The other variations are the level of image processing. At a minimum, most offer automated ICE dust and scratch removal and image rotation. Some offer more sophisticated automated and manual image corrections (for an additional price).

I'm looking at mass conversion - thousands of images - so I imagine I'm looking at a lower-end service. If I have any individual images that I want to publish, I'd probably re-scan them myself or use a higher end service. I just want to avoid looking at these a few years down the road and thinking I should have them all scanned again.

Any suggestions for the best way to shop for this kind of service, and what I should look for in terms of resolution and image tweaking? Any pitfalls to avoid?

1:07 pm on Feb 12, 2007 (gmt 0)

WebmasterWorld Senior Member rocknbil is a WebmasterWorld Top Contributor of All Time 10+ Year Member



As a ex-scanner operator, I'll say so many have gotten into the game in the last 10 years it may be difficult to separate the low from the mid end. On the other hand, CCD scanners have really come up in quality.

One thing still remains true, you will never get as good a quality out of a transparency as you will with a drum scanner. The levels of tone you will get from a laser-powered drum scanner will far exceed any multi-pass CCD units. This is especially true working with 35mm.

Scanning houses and larger printers have tried to stay in competition so on a quantity like that you may get a break. The deal is you load up from 20-50 slides on a drum for each session. If you can afford it at all, this is the way to go. Start with big printers in your area, ask them for references.

If someone has Dainipon Screen or Scitex scanners in house, well, that would be good. :-D

1:29 pm on Feb 12, 2007 (gmt 0)

WebmasterWorld Senior Member pageoneresults is a WebmasterWorld Top Contributor of All Time 10+ Year Member



A word of caution...

High end scanners will produce a "high end" scan.

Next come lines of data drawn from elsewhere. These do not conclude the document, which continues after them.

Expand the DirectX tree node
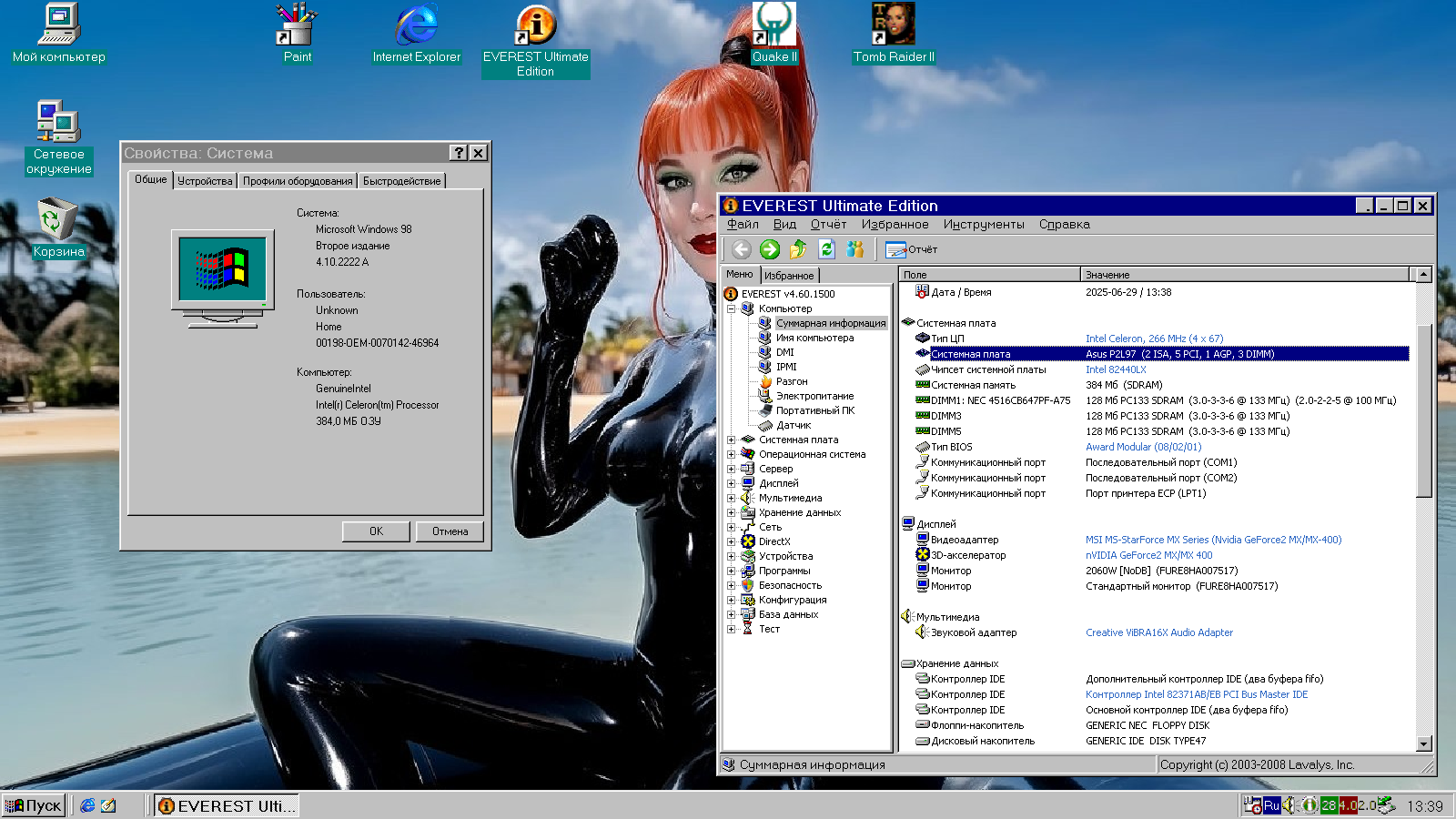point(731,541)
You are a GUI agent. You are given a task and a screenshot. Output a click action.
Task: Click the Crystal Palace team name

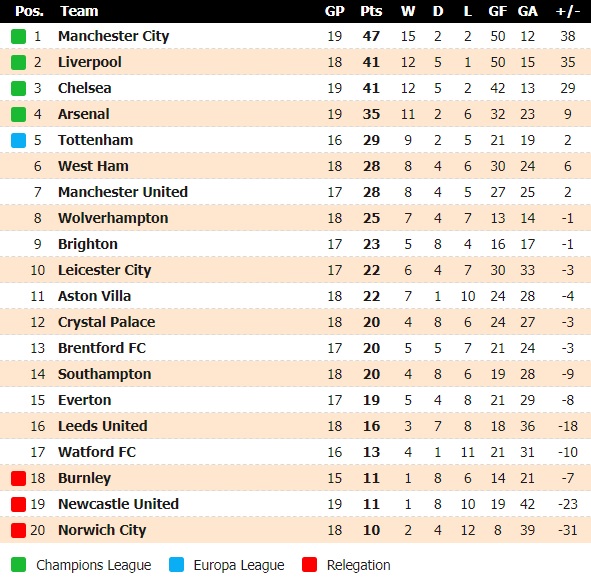pos(107,322)
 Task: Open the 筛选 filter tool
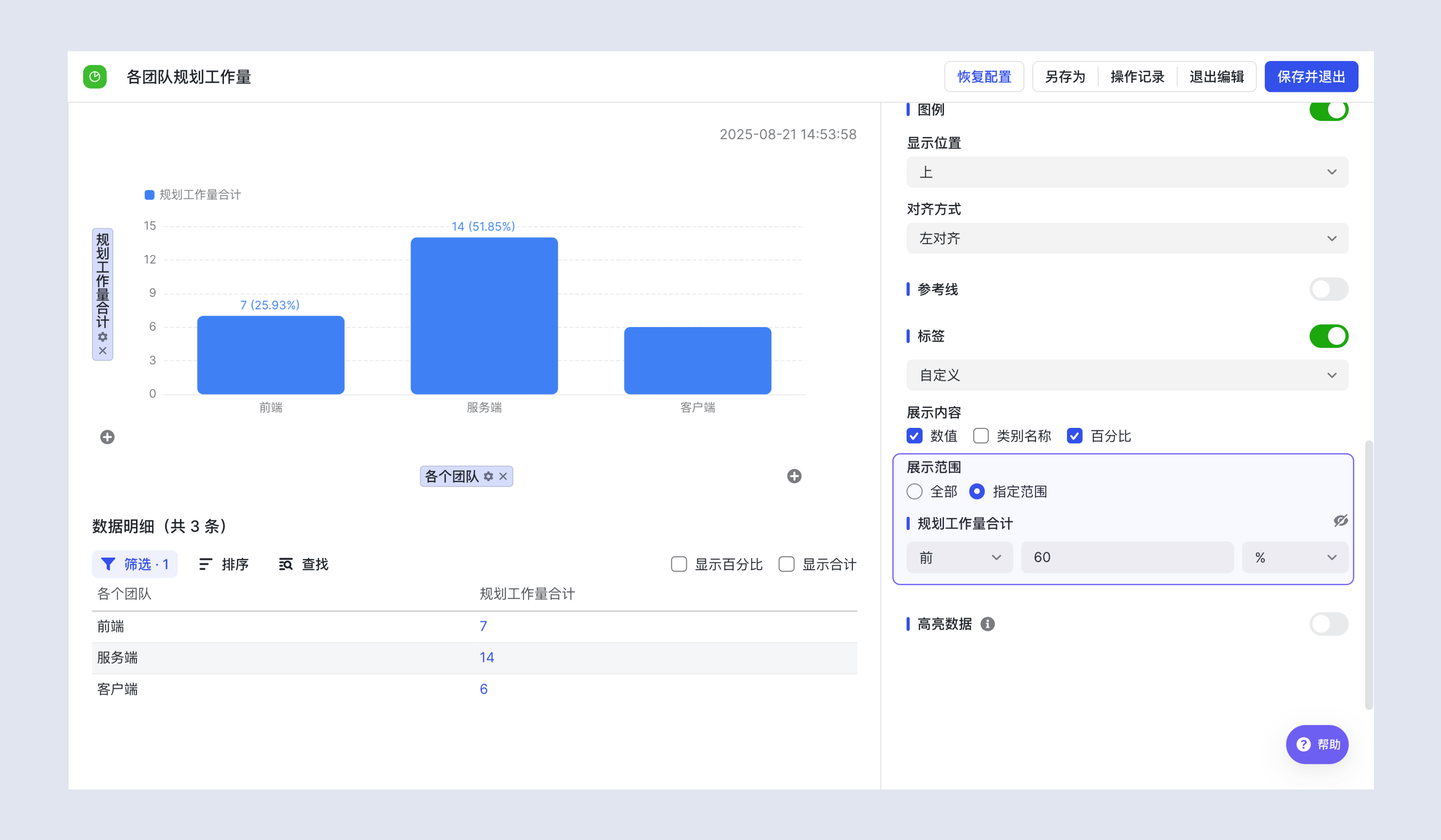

Any imperfections in your photography will usually be greatly enhanced and need to be edited in Photoshop or other image editing software.

I'd call the local camera shop and see what they have available. When it comes to basic consumer level photo archiving, you may not need the "greatly enhanced" quality of a high end scan.

7:10 pm on Feb 12, 2007 (gmt 0)

5+ Year Member



I'm 39 and we have literally hundreds of 35mm slides from my childhood and earlier. My parents recently purchased a slide scanner and have begun the arduous task of converting these to digital format. if you're using these for personal use and have a significant number - I don't know the cost but based upon the quality I've seen I'd not pay someone to do it if the costs would allow me to scan them on my own with my own equipment.

As it stands - we scan in bunches and when we get caught up - scan some more.

Just my thoughts based on recent experience.

10:44 pm on Feb 12, 2007 (gmt 0)

WebmasterWorld Administrator rogerd is a WebmasterWorld Top Contributor of All Time 10+ Year Member



Arduous task is right! I've got a flatbed Epson capable of scanning transparencies and negatives, but the whole process is incredibly time consuming. It's fine if you need one or two scans, but way too tedious for big batches.

Then again, Frapster, maybe I can outsource the job to your parents after they catch up on their own photos... ;)

Would it be worth investing in true slide scanner where I could load a stack in and scan them automatically? And do those devices have a way of handling negative strips?

11:13 am on Feb 13, 2007 (gmt 0)

WebmasterWorld Administrator phranque is a WebmasterWorld Top Contributor of All Time 10+ Year Member Top Contributors Of The Month



i have seen a sub $500 model that will self-advance film strips or rolls between scans.
i haven't seen anything yet that will autofeed slides.